* Dataset content *
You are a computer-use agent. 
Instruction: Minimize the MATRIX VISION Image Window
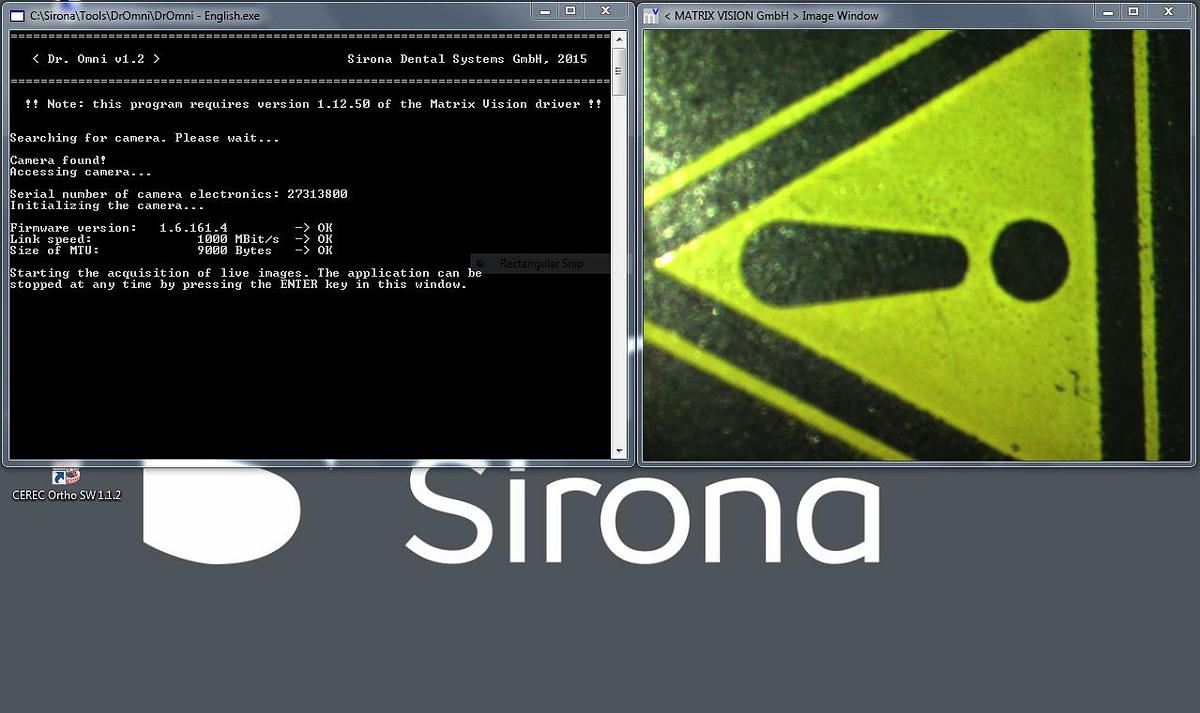(1108, 11)
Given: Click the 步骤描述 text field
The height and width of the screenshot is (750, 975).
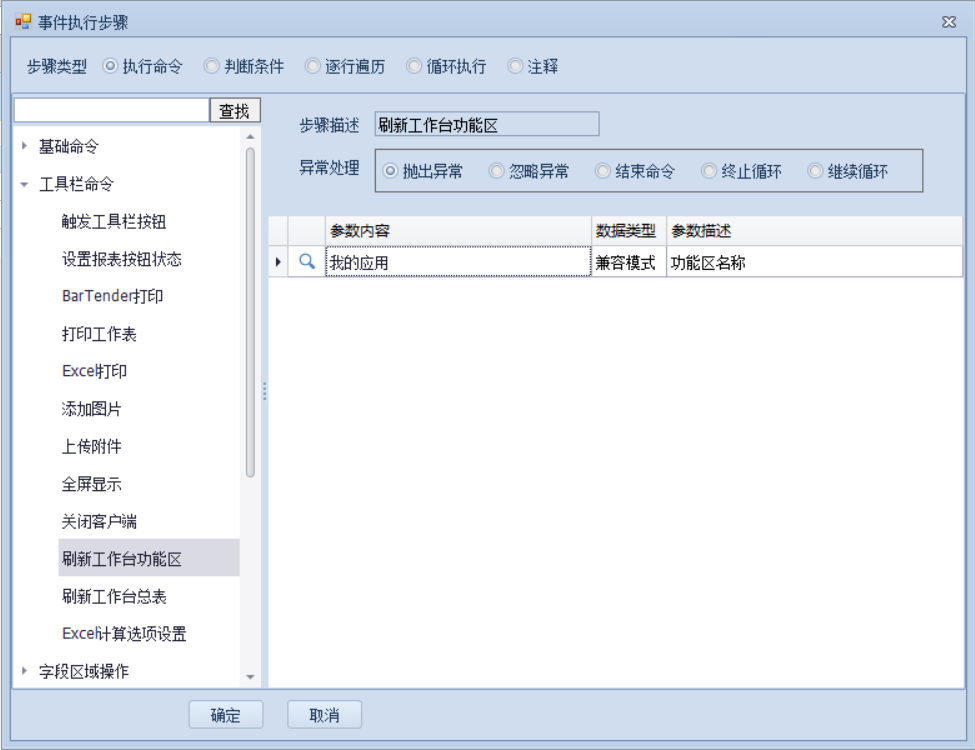Looking at the screenshot, I should pos(486,124).
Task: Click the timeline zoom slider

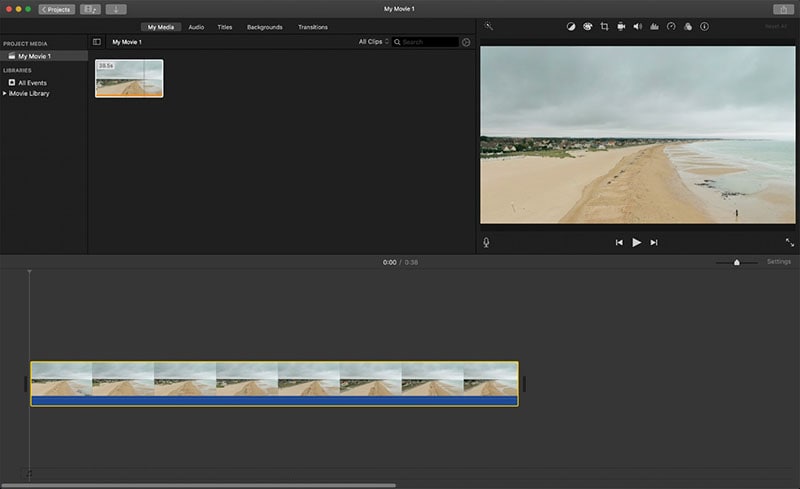Action: click(x=737, y=262)
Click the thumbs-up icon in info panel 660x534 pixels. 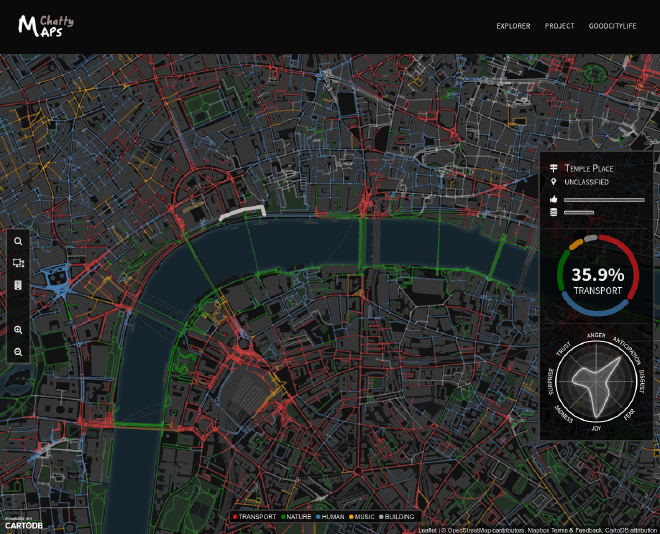(x=553, y=200)
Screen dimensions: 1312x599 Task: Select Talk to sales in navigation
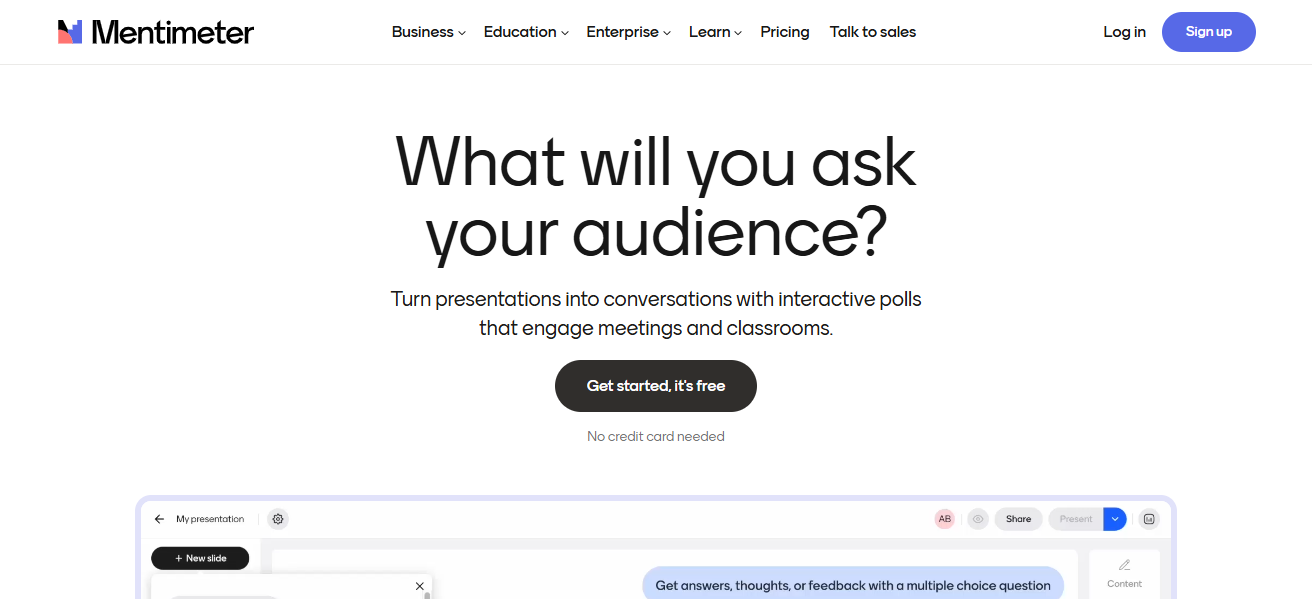click(873, 32)
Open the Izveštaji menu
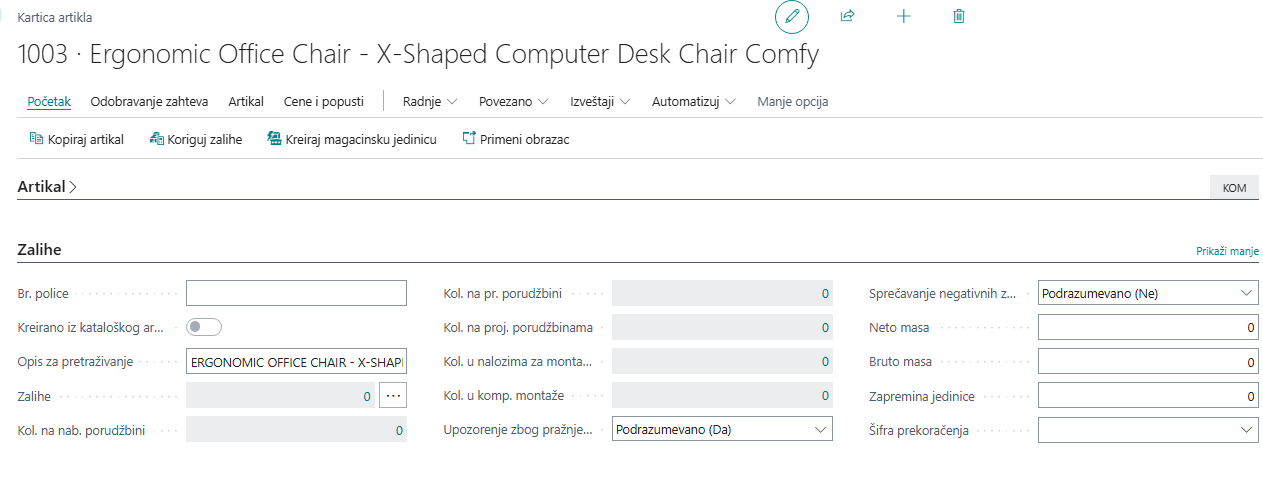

* Task item *
In the records above, locate the line with "Screen dimensions: 1312x599"; output it and each line after it through the last one, exactly, omitting pictures.

* Result for this exercise *
Screen dimensions: 1312x599 Task: Select Talk to sales in navigation
click(873, 32)
Open the Izveštaji menu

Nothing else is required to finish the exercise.